Reprogramming adult, fully differentiated cells to pluripotency in vivo via Oct3/4, Sox2, Klf4 and c‐Myc (OSKM) overexpression has proved feasible in various independent studies and could be used to induce tissue regeneration owing to the proliferative capacity and differentiation potential of the reprogrammed cells. However, a number of these reports have described the generation of teratomas caused by sustained reprogramming, which precludes the therapeutic translation of this technology. A recent study by the Izpisúa‐Belmonte laboratory described a cyclic regime for short‐term OSKM expression in vivo that prevents complete reprogramming to the pluripotent state as well as tumorigenesis. We comment here on this and other studies that provide evidence that in vivo OSKM induction can enhance tissue regeneration, while avoiding the feared formation of teratomas. These results could inspire more research to explore the potential of in vivo reprogramming in regenerative medicine.

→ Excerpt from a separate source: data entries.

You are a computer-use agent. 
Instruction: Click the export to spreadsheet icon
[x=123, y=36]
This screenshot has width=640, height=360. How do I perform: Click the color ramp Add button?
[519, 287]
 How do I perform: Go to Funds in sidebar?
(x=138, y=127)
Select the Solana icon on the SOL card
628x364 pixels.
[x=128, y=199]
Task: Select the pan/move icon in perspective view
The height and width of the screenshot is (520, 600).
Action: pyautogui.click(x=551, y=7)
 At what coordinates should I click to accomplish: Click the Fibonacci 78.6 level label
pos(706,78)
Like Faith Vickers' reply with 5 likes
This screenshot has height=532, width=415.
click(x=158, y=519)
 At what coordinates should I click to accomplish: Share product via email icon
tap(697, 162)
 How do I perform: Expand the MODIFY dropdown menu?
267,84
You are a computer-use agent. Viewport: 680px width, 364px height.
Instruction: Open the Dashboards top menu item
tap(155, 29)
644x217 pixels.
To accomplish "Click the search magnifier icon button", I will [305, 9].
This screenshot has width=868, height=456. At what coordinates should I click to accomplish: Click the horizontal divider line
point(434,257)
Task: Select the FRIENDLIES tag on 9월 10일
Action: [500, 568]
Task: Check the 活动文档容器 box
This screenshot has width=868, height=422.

In vivo cell reprogramming for tissue regeneration
Reprogramming specialized cells within an injured or degenerated tissue to a pluripotent‐like state has been proposed as a novel strategy to promote regeneration while bypassing limitations of traditional cell therapies, namely those associated with ex vivo cell manipulation, transplantation and engraftment. The rationale behind this approach is to take advantage of the proliferative capacity of the reprogrammed cells, and of their ability to re‐differentiate into mature phenotypes, to repopulate the damaged tissue (de Lazaro & Kostarelos, 2014). The use of a well‐defined combination of transcription factors that are able to induce pluripotency in a variety of tissues—the Oct3/4, Sox2, Klf4 and c‐Myc (OSKM) cocktail (Takahashi & Yamanaka, 2006)—adds additional benefits of simplicity and versatility. Ultimately, in vivo reprogramming could provide new therapeutic avenues to treat a variety of conditions such as myocardial infarction, Parkinson's disease or stroke, to name a few, in which the loss of specific cell types cannot be addressed by currently established therapies.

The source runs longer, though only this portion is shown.